Öte yandan Kremlin, Beyaz Saray sahibinin son kararına Rus dış istihbarat servisi başkanı Sergey Naryshkin aracılığıyla tepki gösterdi. Sergey Naryshkin, bazı NATO ülkelerinin Rusya'nın derinliklerine yönelik saldırılara katılma girişimlerinin cezasız kalmayacağını söyledi. Ona göre ABD'nin ve Batı Rusya'nın nükleer doktrinindeki değişiklik, NATO'nun "stratejik zafer" planlarını tamamen yerle bir ediyor. Ve Batılı siyasi çevrelerin, Kremlin'in bu adımının hangi durumlara tepki vermeyi amaçladığını nihayet anlamaya çalışması gerekiyor.
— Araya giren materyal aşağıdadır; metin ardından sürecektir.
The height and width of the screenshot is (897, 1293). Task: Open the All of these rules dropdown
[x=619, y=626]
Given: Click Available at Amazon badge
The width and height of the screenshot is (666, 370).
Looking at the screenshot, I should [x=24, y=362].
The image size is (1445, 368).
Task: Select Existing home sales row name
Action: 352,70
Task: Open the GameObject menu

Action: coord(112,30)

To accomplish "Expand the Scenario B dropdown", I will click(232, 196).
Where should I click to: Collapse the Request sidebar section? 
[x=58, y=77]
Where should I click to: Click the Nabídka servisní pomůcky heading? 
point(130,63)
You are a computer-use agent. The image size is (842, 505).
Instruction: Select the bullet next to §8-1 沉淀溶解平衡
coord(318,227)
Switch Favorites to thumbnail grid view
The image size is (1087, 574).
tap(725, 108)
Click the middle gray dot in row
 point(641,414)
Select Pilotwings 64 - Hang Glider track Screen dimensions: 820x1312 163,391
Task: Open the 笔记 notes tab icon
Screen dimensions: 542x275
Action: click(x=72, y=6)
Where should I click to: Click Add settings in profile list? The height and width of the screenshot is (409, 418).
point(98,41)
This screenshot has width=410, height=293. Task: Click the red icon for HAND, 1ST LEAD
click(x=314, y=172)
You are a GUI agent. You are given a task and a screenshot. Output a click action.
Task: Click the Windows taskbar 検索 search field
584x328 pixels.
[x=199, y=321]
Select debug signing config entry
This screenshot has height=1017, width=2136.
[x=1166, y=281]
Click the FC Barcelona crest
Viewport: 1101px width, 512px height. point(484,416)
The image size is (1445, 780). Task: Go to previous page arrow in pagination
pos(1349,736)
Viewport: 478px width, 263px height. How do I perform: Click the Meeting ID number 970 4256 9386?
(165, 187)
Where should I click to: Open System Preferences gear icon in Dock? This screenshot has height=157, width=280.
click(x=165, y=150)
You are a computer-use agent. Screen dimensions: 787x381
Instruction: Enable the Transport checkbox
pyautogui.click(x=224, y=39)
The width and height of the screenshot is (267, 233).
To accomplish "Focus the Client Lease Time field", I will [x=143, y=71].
Kremlin'in bazı NATO ülkelerine yönelik ceza mekanizmasını büyük ölçüde belirlediği anlaşılıyor. Sergey Naryshkin'in uyarı mesajından Kremlin'in hedef alacağı bazı NATO ülkelerine nükleer saldırı düzenlemekten çekinmeyeceği sonucunu çıkarmak mümkün. Bu da tüm dünya için bir felaket senaryosuna dönüşebilir.
İlginçtir ki Batılı siyasi çevreler Kremlin'in açık tehdit mesajlarını şimdiden ciddiye almaya başladı. Batılı ülkelerin şimdilik sadece Ukrayna topraklarına yönelik ağır füze saldırıları ihtimalinden endişe duyduğu ve aynı zamanda bazı önlemler almaya çalıştığı da bir gerçek. Yani Batılı istihbaratın elde ettiği bilgilere göre Rusya, Ukrayna'nın başkenti Kiev'e büyük füze saldırıları hazırlıyor. Bu nedenle ABD, İspanya, İtalya ve Yunanistan zaten Ukrayna'daki büyükelçiliklerini kapatmış durumda. Ve diğer Batılı ülkeler de diplomatlarının güvenliğini düşünmek zorunda kaldı.
Ukrayna Devlet Başkanı Volodymyr Zelensky'ye Rusya'nın derinliklerine saldırma izni veren Beyaz Saray'ın sahibi Joe Biden'ın, şimdi de ABD ve diğer Batılı ülkelerin diplomatlarını Rusya'dan daha güvenli yerlere kaçırma niyetinde olduğu anlaşılıyor. başkenti Kiev. Aslında bu, ABD ve Batı'nın geleneksel "Ermeni taktiği"ne göre hareket etmesinden başka bir şey değil. Çünkü ABD ve Batı, kendi "vekil" güçlerine önce "ateş edin" emrini veriyor. Ve başları belaya girdiğinde tehlikeli yerden ilk kaçanlar onlardır.